* _WHAT THE EXERCISE ASKS_
From the data that follows, set down exactly the lines from the one with "Task: Click the" through the one with "Click the invideo logo", counting both. Pictures stay out.

* _PROVIDED RECORDS_
---+---

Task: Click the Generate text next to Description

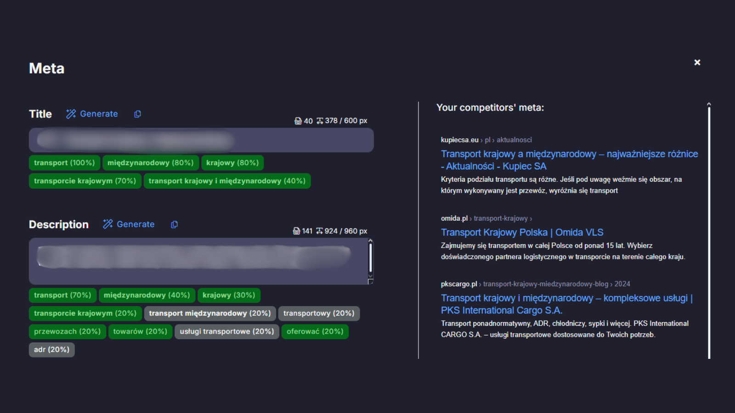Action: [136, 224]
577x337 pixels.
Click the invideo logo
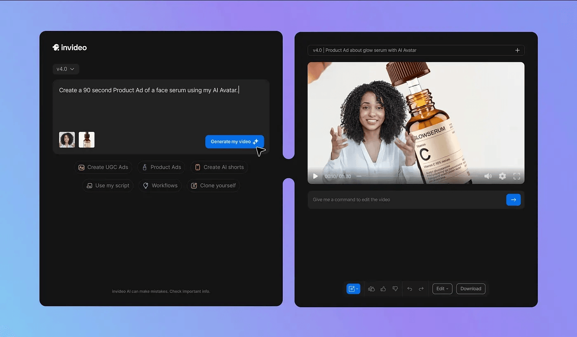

---+---

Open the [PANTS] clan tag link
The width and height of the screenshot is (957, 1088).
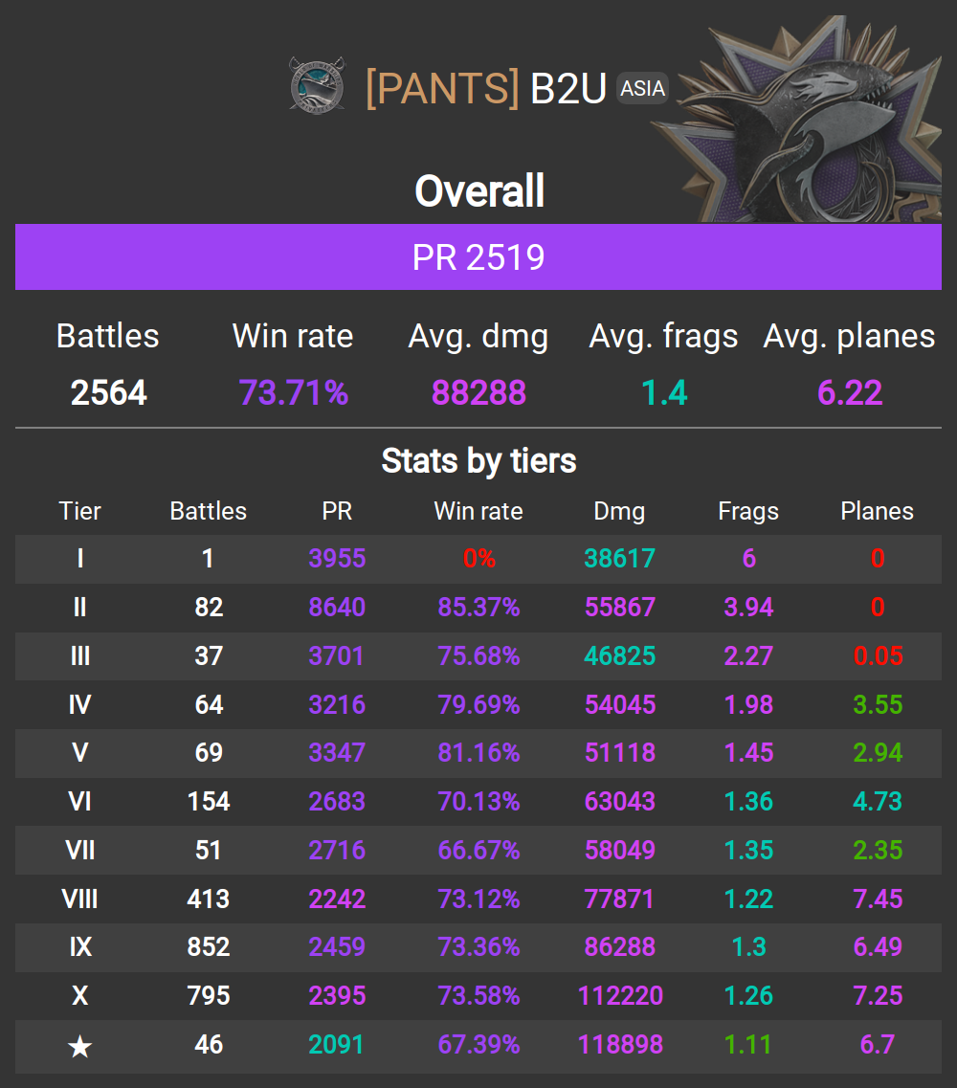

---+---

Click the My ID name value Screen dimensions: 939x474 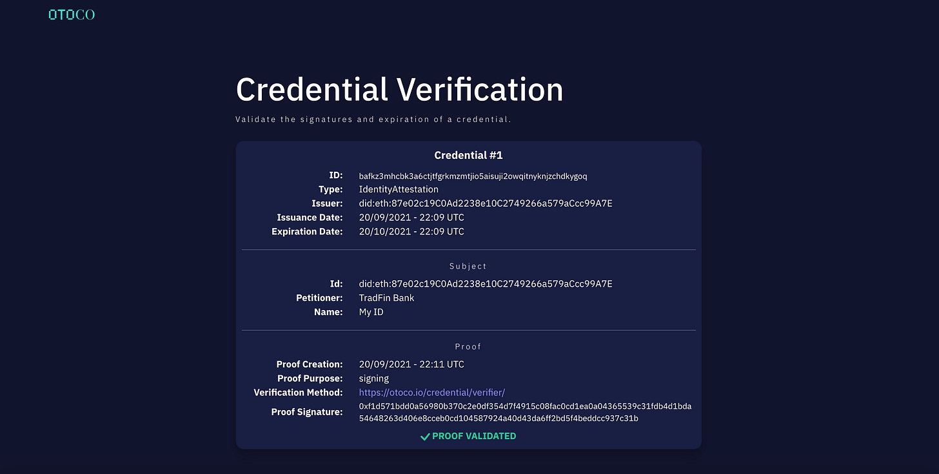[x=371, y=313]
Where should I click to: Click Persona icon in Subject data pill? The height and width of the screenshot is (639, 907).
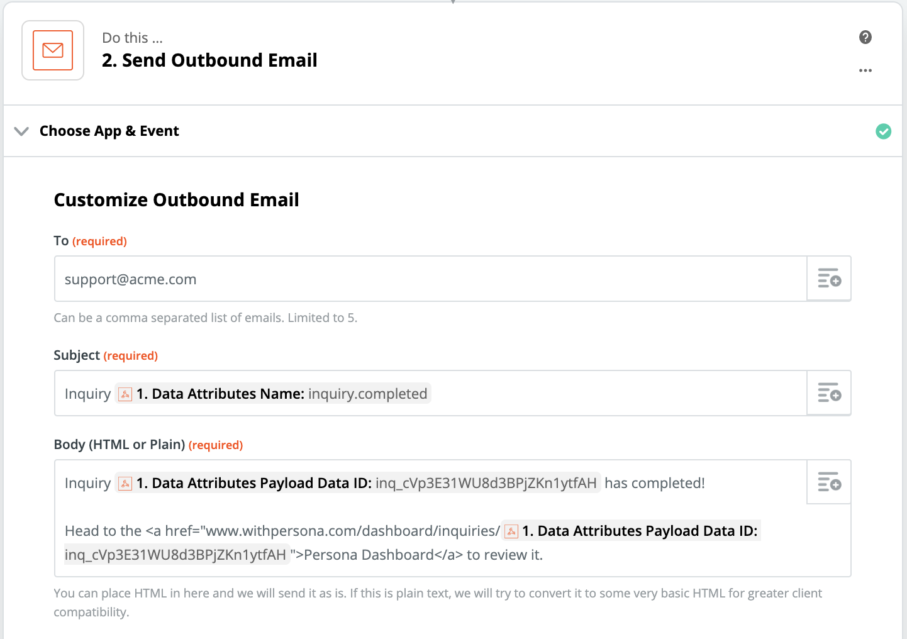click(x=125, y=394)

---+---

* _REPLY TO THE EXERCISE_
Task: Click the Generate text next to Description

Action: [136, 224]
577x337 pixels.
Click the invideo logo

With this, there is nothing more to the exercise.